SET EXERCISE: Count the lines in the records that contain the word "Open", matching case exactly. Reply with the number alone.

RECORDS TO PROCESS:
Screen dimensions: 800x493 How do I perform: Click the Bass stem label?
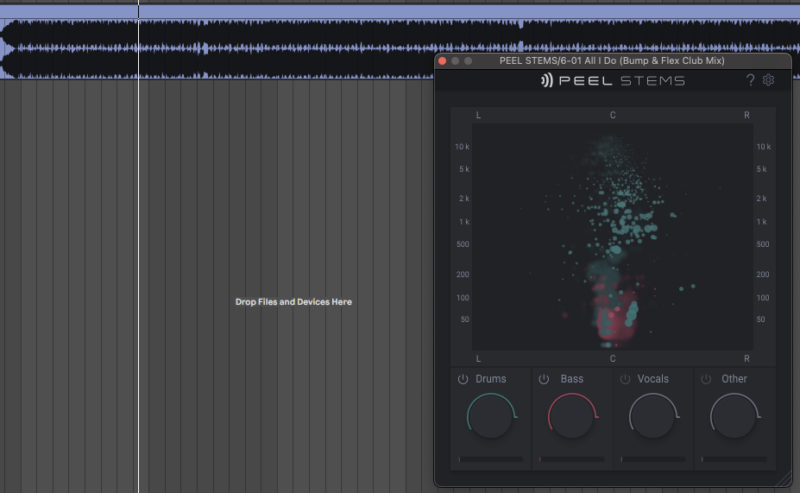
...
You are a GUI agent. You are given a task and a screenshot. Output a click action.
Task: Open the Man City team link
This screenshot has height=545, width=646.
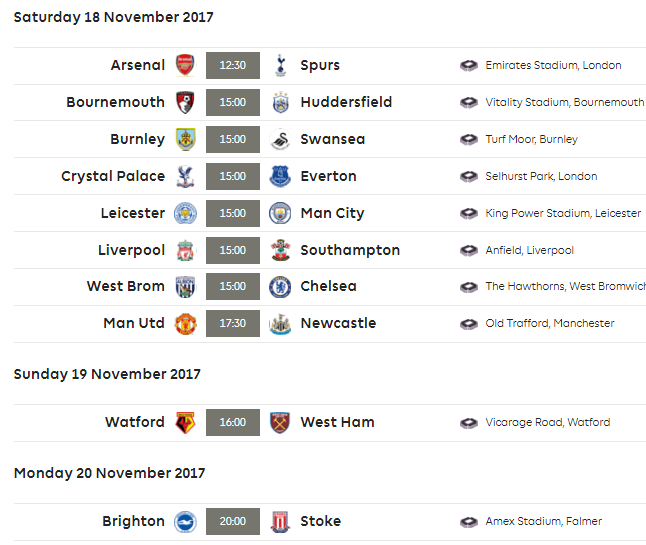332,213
* * *
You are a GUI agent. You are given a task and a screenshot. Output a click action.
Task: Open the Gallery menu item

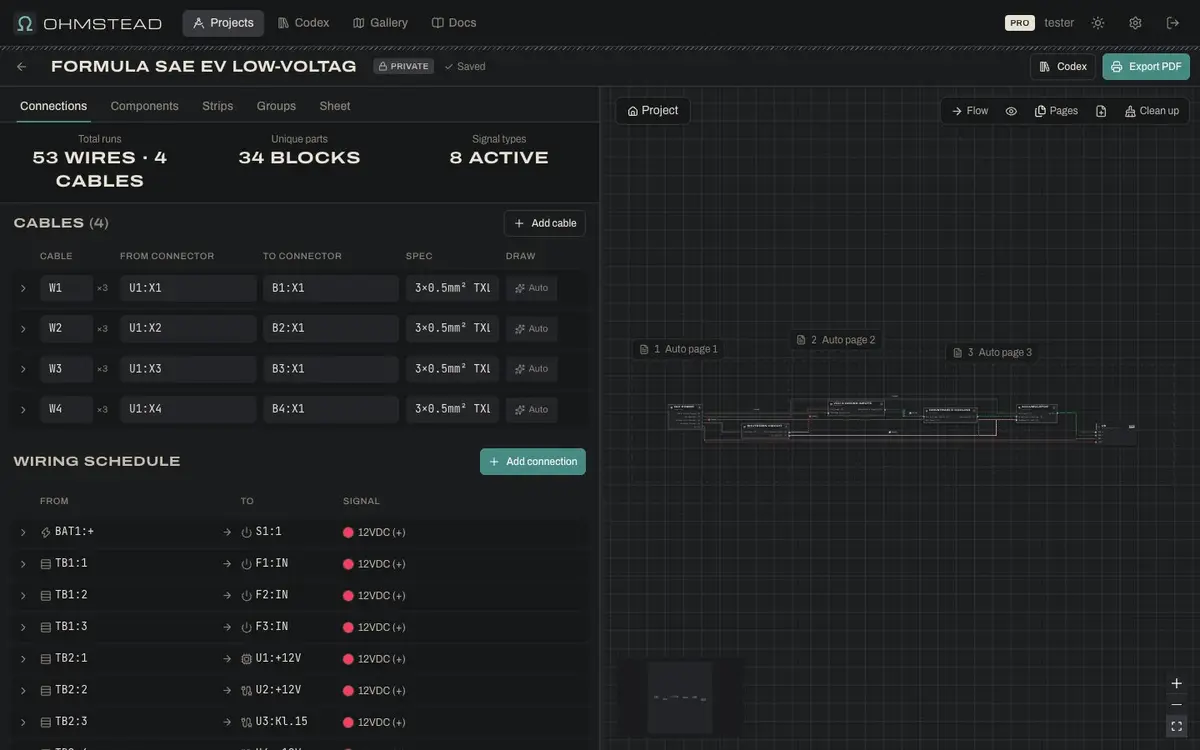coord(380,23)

RESULT OF THE EXERCISE: 2